La progression rapide des abus générés par l’IA contraint les entreprises technologiques à faire face à une réalité nouvelle et profondément inquiétante.
OpenAI a présenté un nouveau « Child Safety Blueprint », un cadre de politique publique visant à lutter contre la menace croissante de l’exploitation sexuelle des enfants rendue possible par l’IA. Cette initiative intervient alors que les inquiétudes s’intensifient dans l’ensemble du secteur technologique, les autorités de régulation, les associations et les forces de l’ordre avertissant que l’IA générative accélère les comportements nuisibles en ligne.
« L’exploitation sexuelle des enfants est l’un des défis les plus urgents de l’ère numérique », a écrit OpenAI dans un billet de blog. « L’IA transforme rapidement à la fois la manière dont ces préjudices apparaissent dans l’ensemble du secteur et la façon dont ils peuvent être combattus à grande échelle. »
L’entreprise affirme que ce plan vise à renforcer les efforts de protection des enfants aux États-Unis en améliorant les systèmes de détection, les normes de signalement et les cadres juridiques.
Élaboré avec la contribution du National Center for Missing & Exploited Children (NCMEC) et de l’Attorney General Alliance, ce cadre intervient alors que les forces de l’ordre signalent des augmentations des contenus synthétiques à caractère abusif qui inondent Internet.
Pourquoi maintenant ?
Selon l’Internet Watch Foundation, plus de 8 000 signalements de contenus d’abus sexuels sur enfants générés par l’IA ont été détectés au cours du seul premier semestre 2025, soit une hausse de 14 % par rapport à l’année précédente, a rapporté TechCrunch. Les criminels utilisent des outils d’IA pour fabriquer des images explicites d’enfants à des fins d’extorsion sexuelle et générer à grande échelle des messages de manipulation crédibles.

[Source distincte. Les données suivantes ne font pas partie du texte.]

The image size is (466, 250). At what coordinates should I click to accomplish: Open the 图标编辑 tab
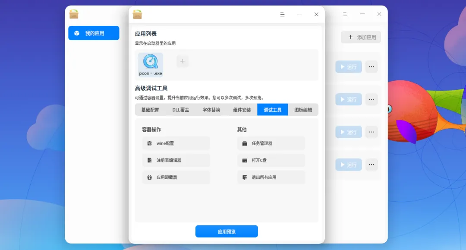click(x=303, y=110)
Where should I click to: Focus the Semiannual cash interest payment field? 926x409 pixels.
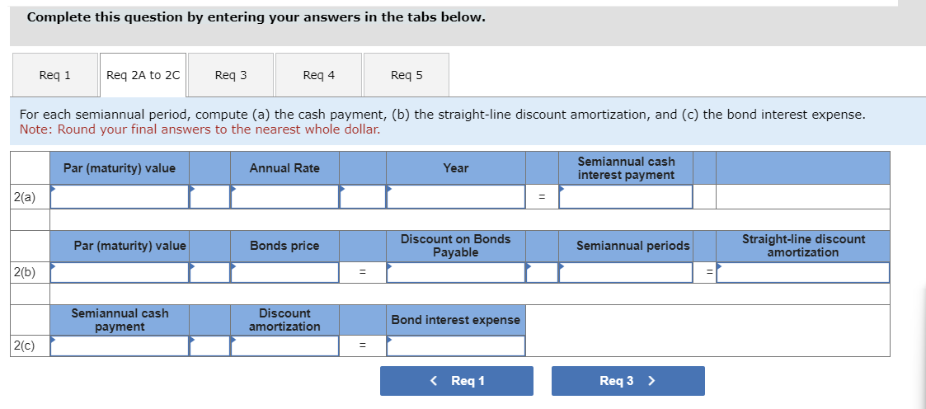pyautogui.click(x=626, y=196)
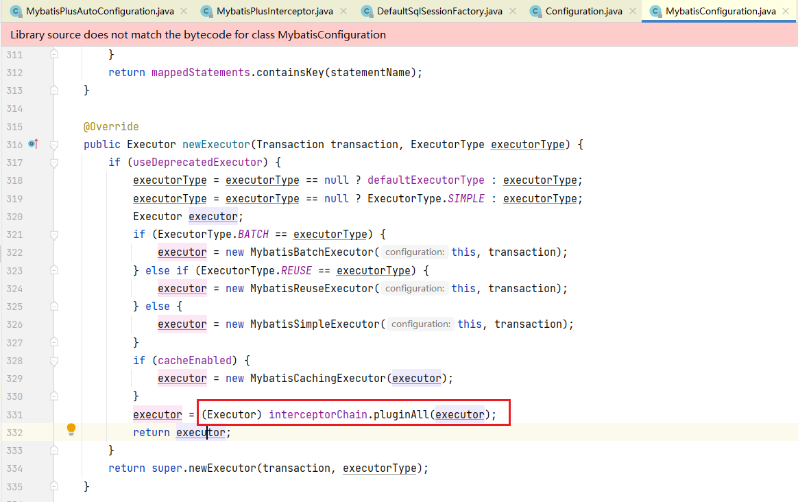Fold the useDeprecatedExecutor if block at line 317

coord(54,163)
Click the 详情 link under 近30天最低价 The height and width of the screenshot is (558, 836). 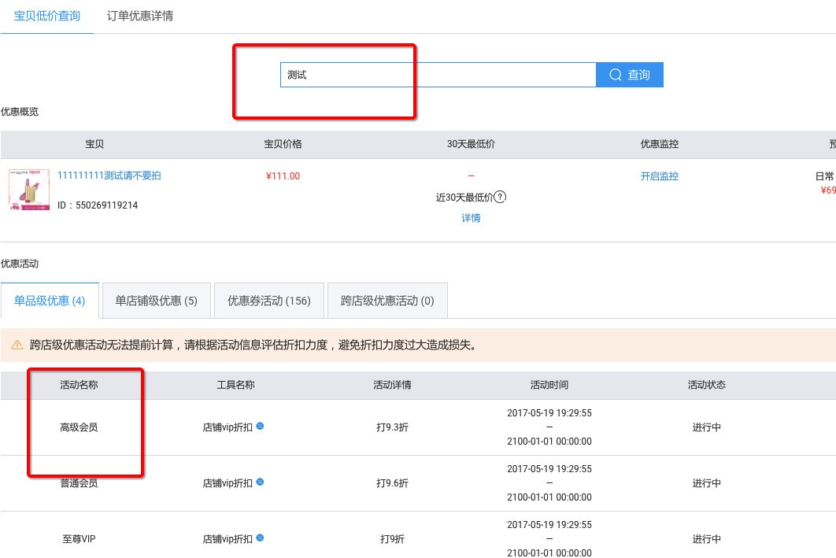(471, 218)
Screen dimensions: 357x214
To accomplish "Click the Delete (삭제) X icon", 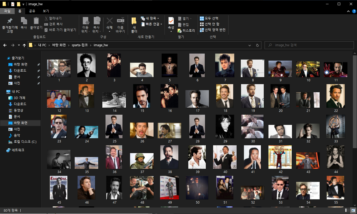I will [109, 21].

Le plan fait également suite à des batailles judiciaires très médiatisées qui ont rappelé les entreprises technologiques à leurs responsabilités. Meta et Google ont récemment essuyé de lourdes défaites judiciaires en raison de lacunes dans leurs dispositifs de protection des enfants. OpenAI fait elle-même l’objet de poursuites alléguant que la nature psychologiquement manipulatrice de son produit GPT-4o a contribué à des décès par suicide, selon des documents judiciaires cités par TechCrunch.
Ce que propose le plan
Le plan ne cherche pas à tout régler d’un coup. Il se concentre plutôt sur trois « domaines prioritaires » précis pour assainir l’espace numérique :
- Modernisation des lois des États : Le plan appelle à moderniser la législation afin qu’elle couvre clairement les contenus d’abus générés par l’IA et ceux qui ont été modifiés numériquement, pour empêcher les auteurs d’infractions d’exploiter les zones grises du droit.
- Réparer la chaîne de signalement : OpenAI veut rendre les signalements adressés au National Center for Missing & Exploited Children (NCMEC) beaucoup plus détaillés, notamment en y incluant les « prompts » précis utilisés pour générer les contenus.
- Sécurité dès la conception : L’entreprise met l’accent sur la « sécurité dès la conception », ce qui signifie que les systèmes d’IA doivent intégrer des garde-fous capables de détecter et de bloquer rapidement les comportements nuisibles, avant que les abus ne se produisent.
Ensemble, ces mesures visent à identifier plus tôt les risques, à accélérer les enquêtes et à améliorer la responsabilisation dans l’ensemble de l’écosystème.
OpenAI n’a pas élaboré ce plan seule ; l’entreprise s’est associée à des responsables publics des États et à des défenseurs de la protection de l’enfance pour s’assurer qu’il fonctionne réellement.
Michelle DeLaune, President & CEO de NCMEC, a replacé la menace dans son contexte : « L’IA générative accélère le crime que constitue l’exploitation sexuelle des enfants en ligne d’une manière profondément inquiétante : elle abaisse les barrières, augmente l’ampleur du phénomène et permet de nouvelles formes de préjudice. »
Les State Attorneys General Jeff Jackson (Caroline du Nord) et Derek Brown (Utah), qui coprésident l’AI Task Force, ont également insisté sur la nécessité de mises à jour constantes :
« Nous sommes particulièrement encouragés par le fait que le cadre reconnaisse que des garde-fous efficaces pour l’IA générative nécessitent des défenses à plusieurs niveaux — et non un unique contrôle technique, mais une combinaison de mécanismes de détection et de refus, de supervision humaine et d’adaptation continue aux nouveaux schémas de détournement. »
La capacité du plan à entraîner des changements significatifs dépendra de sa mise en œuvre. S’il définit un cadre complet, des questions subsistent concernant son application, la responsabilisation et la possibilité que les autres grands acteurs de l’IA lui emboîtent le pas.